> _Information_
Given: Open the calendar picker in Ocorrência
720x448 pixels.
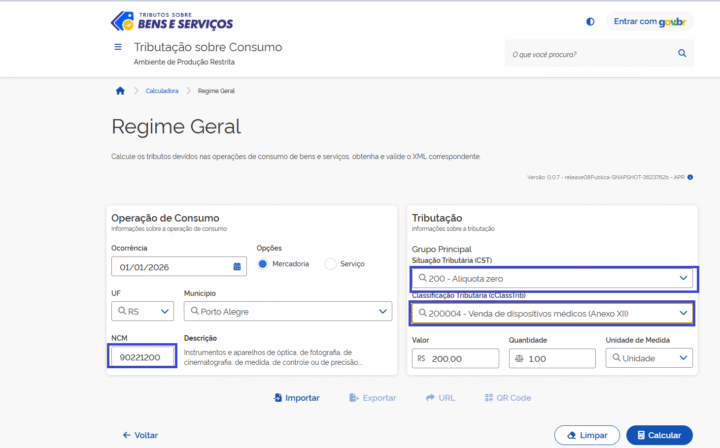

---

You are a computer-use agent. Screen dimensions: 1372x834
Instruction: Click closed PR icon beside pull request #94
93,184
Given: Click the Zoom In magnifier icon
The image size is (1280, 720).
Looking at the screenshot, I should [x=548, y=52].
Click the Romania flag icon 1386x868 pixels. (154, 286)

...

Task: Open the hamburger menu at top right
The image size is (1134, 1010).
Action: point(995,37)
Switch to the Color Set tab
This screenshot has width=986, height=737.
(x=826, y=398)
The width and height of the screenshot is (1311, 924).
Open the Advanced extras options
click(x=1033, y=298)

> _Task statement_
Beginning with the line holding "Given: Open the calendar picker in Ocorrência" and ending with the line holding "720x448 pixels.", write out the stretch of material above exactly; add no further lines.

> _Result below_
Given: Open the calendar picker in Ocorrência
720x448 pixels.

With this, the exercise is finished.